The values of general practice
General practice needs to transform in a way which keeps the values of general practice at the centre of how practices teams go about caring for their patients. These values are:
- The registered list – individuals and ‘practice’ population.
- Expert generalist care of the whole patient.
- The therapeutic relationship with a consultation as the irreducible essence of delivery.
- Based on the bio-psycho-social care, not a disease-focused model.
- Advocacy and confidentiality.
- Safe, effective long term and preventative care by promoting access to relationship continuity, balanced with timely episodic care.
- Needs based, taking into account the wider determinants of health and the inverse care law, compared to wants.
How we should be doing it…
Community based general practice, supported by properly funded social care services, is best positioned to make the early interventions that can prevent ill-health developing into life-long conditions.

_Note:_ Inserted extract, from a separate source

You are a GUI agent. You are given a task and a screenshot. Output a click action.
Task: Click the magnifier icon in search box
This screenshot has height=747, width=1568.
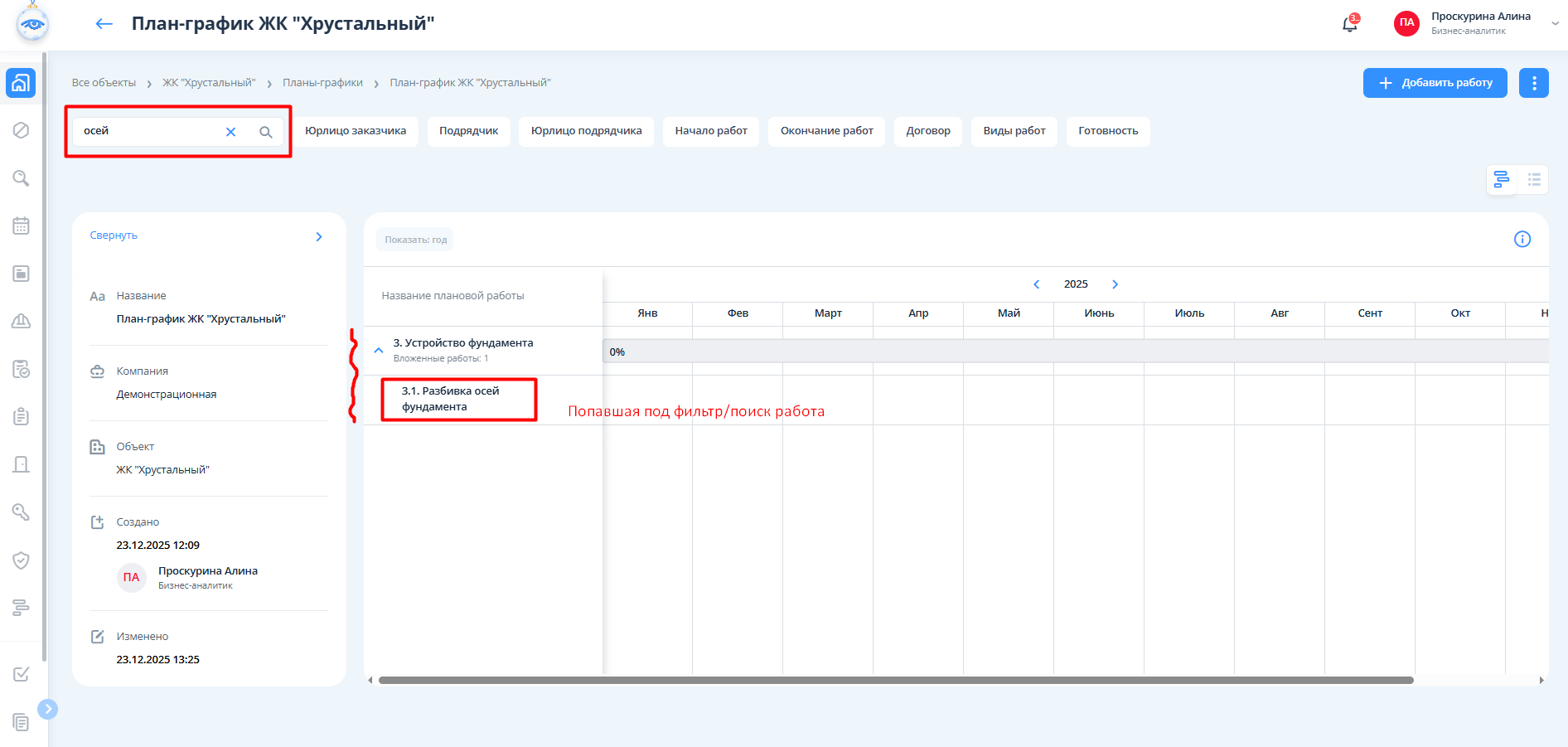[x=266, y=132]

This is a system which addresses the ‘wider determinants of health’, behavioural and environmental factors which compound the existing health inequalities that Londoners face. This winter’s Health Select Committee report on A&E pressures identified traditional general practice as the way to manage demand, while being unconvinced by GPs in A&E or extended access pilots.
We need the right kind of care, in the right place, working across local authority or health service boundaries. That doesn’t come from forcing all these components into a system, it comes from allowing services to connect across boundaries and meet needs; GPs, community services, third sector, local groups, schools and everyone else who can shape health and wellbeing. If you give GP practices the thinking space and autonomy to tailor services to meet the needs of their local population, consistent with the values of general practice, they will go out and make the local connections they need to care for London, connections that reflect its incredible diversity.
With this comes stability – GPs who have more time to think about what factors are making their patients ill, to think who they need to co-ordinate with mitigate them and the time to talk to these people. We can accomplish this by keeping the values of general practice at the heart of what we do.